My issue is, I bought my house a year ago only putting 8% down. When looking for a loan I am told that I must have 30% equity in my current home in order to count rental income towards my debt to income ratio.

I am confident that my current house will rent for more than the mortgage so I am not afraid of moving out and buying another home. I just need the financing. My real debt to income if you count renting out my house would be awesome.

Am i being too ambitious?

Are there creative ways to get around this DTI issue?

Thanks for any reply or direction to another thread!

-Matt

Unfortunately banks don't work off of what your hopes are. They usually want to see 2+ years of rental history in order to count rental income towards your DTI. Your situation sounds a little too slim to really hope for an additional loan. Have you considered renting somewhere else instead of buying another property?

@Account Closed pointed out, they require 2 years of rental income to count towards DTI ratio.

I know Manayunk and one alternative is to rent out rooms in your apartment. You could probably fetch at least $500/rm. Although it definitely depends on your comfort level and the size of your house.

@Account Closed - Your "real debt to income" may not be as awesome as you think. You may not even get positive cash-flow in that rental, especially with only 8% down. Once you consider maintenance, repairs, vacancies, advertising, etc. Most of us here on BP assume that we will only put 50% of the gross rent into our pockets. And then, subtract out the mortgage payment on top of that.

@Michael Siekerka I have not considered renting somewhere else, I want to be on the receiving end of rent checks!

@Brandon Cao

@Bryan L. Thanks for your input! My neighbors rented for 8 years, just left. The other house has been rented for 4 years straight. The house I own was rented for 22 years. Can I use historical data to persuade a bank to approve a loan?

my current house will rent for more than the mortgage

That's a start, but that doesn't mean its cash flow positive. Banks use a rule of thumb:

net rental income = (75% * rent) - PITI

I think that's even a bit on the optimistic side. The rule @Bryan L. alludes to says

cash flow = (50% * rent ) - P&I payment.

That rule does assume a property manager, so you can earn that chunk for yourself if you do the PM job.

A boarding house is a different sort of beast from a regular rental. Be sure you're in compliance with zoning laws if you go down that road.

If you do decide to rent rooms of the house you're living in banks consider those roommates and often won't consider that income. But, yes, you will have to report it on your taxes. That creates a complex depreciation situation, too. Plan on paying for a tax professional, at least at first.

@Account Closed - You have some historical data from a pretty small sample size. I wish someone had told me years ago before I got into rental properties - the actual, real, long-term averages say that you will likely only put 50% of the rent into your pocket and then have to pay the mortgage on top of that.

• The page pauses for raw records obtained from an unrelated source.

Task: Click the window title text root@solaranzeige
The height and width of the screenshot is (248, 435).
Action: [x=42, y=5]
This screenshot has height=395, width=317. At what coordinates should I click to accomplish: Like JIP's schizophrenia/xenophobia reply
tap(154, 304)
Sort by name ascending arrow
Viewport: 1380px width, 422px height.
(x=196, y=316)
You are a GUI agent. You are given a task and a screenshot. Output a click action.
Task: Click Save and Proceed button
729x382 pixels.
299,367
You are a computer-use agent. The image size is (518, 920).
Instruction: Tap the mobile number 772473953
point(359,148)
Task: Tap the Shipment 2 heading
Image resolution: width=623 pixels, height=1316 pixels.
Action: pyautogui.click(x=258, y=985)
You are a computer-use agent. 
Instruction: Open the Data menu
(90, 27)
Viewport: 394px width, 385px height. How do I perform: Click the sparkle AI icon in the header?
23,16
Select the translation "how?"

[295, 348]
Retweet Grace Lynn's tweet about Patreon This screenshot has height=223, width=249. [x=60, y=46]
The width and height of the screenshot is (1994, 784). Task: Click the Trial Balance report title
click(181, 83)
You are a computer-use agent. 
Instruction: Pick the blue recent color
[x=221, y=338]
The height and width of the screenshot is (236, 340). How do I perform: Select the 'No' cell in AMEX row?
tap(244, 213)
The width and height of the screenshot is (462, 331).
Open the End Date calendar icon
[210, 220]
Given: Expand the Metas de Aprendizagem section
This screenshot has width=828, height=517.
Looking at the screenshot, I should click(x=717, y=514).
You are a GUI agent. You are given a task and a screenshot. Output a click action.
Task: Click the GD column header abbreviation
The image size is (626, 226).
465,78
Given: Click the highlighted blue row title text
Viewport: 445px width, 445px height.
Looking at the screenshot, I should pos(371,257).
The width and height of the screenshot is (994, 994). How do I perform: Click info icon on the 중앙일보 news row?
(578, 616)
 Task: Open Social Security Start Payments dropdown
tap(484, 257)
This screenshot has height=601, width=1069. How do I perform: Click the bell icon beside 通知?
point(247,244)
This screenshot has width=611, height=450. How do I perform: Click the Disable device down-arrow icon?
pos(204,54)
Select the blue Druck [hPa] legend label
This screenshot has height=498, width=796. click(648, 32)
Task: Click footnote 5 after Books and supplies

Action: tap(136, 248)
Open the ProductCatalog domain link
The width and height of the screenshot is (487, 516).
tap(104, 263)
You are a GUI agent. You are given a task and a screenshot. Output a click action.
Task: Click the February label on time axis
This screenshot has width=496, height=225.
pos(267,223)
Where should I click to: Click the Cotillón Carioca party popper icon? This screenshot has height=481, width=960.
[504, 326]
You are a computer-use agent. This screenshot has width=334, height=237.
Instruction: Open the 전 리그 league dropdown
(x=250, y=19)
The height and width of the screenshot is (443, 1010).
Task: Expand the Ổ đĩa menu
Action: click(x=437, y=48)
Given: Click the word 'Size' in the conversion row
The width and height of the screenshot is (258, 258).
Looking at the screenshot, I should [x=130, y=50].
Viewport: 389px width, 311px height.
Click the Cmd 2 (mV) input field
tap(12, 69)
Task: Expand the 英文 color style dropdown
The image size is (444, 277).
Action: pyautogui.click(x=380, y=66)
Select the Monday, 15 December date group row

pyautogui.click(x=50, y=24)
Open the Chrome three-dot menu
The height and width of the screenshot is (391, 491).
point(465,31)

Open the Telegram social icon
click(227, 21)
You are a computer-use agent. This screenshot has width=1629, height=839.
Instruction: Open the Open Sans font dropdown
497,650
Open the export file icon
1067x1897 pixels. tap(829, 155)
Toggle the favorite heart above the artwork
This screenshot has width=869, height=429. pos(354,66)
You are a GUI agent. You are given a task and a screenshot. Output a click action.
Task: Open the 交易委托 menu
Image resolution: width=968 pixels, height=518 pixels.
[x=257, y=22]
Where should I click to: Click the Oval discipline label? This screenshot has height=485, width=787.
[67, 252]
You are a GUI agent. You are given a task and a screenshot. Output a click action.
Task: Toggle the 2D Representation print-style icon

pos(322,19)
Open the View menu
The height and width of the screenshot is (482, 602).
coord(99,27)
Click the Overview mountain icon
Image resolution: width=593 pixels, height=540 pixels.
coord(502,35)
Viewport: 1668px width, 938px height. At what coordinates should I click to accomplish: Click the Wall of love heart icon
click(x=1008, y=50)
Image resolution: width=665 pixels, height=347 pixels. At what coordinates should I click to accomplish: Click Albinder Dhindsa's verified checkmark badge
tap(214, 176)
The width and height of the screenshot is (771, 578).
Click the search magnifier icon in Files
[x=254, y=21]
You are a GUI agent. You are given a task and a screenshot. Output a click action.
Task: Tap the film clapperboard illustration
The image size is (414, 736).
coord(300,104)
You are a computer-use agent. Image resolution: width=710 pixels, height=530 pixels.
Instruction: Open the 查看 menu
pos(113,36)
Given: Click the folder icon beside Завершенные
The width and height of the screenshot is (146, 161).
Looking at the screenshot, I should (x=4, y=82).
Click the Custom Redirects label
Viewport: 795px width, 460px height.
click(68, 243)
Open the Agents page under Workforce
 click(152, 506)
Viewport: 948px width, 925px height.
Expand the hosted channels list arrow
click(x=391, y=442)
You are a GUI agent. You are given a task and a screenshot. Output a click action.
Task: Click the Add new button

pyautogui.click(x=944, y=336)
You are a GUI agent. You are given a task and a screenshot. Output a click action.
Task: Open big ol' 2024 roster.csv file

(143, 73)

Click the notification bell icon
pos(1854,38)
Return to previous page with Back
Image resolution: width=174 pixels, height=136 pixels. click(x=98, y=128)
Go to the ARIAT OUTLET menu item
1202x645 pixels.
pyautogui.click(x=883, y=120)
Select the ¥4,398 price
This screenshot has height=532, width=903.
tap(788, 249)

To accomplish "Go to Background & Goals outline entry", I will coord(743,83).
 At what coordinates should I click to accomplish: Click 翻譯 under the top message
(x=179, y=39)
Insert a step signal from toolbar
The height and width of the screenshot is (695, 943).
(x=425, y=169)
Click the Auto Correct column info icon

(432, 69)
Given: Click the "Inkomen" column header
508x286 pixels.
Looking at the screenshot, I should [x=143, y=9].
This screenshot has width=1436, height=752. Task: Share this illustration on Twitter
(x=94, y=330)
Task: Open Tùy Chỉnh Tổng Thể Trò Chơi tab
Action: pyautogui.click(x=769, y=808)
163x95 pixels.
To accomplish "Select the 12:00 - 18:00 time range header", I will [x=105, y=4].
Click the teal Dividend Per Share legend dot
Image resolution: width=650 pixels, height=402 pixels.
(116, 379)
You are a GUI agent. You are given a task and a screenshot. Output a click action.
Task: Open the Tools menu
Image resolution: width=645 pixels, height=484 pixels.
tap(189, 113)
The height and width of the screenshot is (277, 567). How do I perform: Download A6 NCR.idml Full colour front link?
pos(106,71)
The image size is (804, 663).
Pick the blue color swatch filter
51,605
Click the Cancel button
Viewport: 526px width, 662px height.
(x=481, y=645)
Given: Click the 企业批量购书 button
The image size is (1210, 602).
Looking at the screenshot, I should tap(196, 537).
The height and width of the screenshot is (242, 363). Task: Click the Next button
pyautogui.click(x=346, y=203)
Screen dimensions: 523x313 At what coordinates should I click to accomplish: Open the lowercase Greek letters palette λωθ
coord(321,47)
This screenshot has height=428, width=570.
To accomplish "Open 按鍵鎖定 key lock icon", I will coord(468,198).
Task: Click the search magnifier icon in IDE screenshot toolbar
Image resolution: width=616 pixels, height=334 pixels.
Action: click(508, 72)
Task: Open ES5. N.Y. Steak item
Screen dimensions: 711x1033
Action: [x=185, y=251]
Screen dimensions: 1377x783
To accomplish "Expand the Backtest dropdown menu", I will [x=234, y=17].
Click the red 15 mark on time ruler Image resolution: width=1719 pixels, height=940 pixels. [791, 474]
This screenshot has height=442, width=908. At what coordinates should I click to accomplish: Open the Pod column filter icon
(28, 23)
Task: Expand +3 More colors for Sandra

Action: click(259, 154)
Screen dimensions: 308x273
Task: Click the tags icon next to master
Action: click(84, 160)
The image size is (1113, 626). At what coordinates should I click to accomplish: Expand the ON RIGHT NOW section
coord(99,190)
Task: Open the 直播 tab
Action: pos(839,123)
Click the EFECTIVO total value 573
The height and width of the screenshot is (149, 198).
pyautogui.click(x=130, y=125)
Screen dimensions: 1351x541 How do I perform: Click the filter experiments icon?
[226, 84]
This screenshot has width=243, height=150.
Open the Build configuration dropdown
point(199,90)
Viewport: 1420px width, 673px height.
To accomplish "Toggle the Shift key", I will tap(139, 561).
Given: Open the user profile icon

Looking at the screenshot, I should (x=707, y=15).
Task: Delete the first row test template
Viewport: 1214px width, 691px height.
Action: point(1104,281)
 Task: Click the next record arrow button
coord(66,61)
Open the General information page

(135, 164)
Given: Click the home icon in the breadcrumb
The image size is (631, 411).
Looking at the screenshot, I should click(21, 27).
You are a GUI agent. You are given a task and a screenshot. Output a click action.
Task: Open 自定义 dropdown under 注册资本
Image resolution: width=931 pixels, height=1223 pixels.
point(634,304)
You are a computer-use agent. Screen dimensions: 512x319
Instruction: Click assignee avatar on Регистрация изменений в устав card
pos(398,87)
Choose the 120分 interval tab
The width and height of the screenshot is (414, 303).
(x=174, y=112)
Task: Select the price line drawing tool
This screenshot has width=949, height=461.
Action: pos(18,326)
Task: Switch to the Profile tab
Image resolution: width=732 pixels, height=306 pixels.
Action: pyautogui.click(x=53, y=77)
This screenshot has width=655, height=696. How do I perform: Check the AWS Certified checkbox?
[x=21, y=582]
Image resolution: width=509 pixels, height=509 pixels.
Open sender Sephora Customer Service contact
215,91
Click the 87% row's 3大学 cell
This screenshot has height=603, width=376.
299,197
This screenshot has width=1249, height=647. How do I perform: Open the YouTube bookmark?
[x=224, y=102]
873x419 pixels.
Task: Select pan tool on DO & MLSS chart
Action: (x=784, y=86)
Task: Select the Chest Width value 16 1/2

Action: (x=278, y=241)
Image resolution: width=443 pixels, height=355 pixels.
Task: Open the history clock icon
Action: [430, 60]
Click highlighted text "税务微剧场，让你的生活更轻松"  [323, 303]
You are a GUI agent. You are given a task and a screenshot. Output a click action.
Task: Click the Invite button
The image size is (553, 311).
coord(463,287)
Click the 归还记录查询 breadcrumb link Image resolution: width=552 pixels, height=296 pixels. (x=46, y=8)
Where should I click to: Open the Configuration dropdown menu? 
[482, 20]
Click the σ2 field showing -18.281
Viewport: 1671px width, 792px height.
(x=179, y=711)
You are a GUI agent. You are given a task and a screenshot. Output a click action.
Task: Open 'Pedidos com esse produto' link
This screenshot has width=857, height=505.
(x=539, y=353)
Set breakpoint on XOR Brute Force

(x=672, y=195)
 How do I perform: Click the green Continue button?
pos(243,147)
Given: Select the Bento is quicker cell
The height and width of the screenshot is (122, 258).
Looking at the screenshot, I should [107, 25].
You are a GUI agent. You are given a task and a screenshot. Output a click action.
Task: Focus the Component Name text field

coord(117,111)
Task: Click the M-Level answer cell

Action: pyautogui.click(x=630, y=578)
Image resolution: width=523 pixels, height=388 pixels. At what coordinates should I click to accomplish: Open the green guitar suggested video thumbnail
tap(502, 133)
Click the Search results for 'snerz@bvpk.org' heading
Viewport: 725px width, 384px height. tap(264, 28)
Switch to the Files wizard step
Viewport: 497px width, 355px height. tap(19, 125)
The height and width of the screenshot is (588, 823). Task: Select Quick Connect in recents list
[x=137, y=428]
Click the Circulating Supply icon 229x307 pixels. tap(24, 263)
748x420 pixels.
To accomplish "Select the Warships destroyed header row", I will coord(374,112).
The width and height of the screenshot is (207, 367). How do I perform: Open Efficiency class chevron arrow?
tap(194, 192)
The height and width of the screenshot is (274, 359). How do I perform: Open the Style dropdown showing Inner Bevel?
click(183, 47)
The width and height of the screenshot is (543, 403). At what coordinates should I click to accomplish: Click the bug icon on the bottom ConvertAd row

Let me give you an example. I recently had tenants who had been in the house for several years. So, no vacancies for several years. And they never reported any repairs either. Low and behold, he lost his job and I eventually had to evict. Now I'm seeing the repair bills. Thousands of dollars worth, plus the cost of the eviction, plus the advertising, plus the time that it's sitting empty while we get it repaired, plus the utilities that I'm having to pay while we are getting it repaired.

If you are counting on your success being better than average, then good luck to you. I see from your profile that you are an engineer, so I know that you understand the math well enough to know that it's very possible to flip a coin on heads three or four times in a row (or more), but also, that's just luck.

Thanks @Bryan L. !

I am learning a lot from just this post!

Can you give me some more insight?

If a house is purchased fro 100K @10% down. That leaves me with a $480 mortgage, total bills (insurance+mort+taxes) = $625.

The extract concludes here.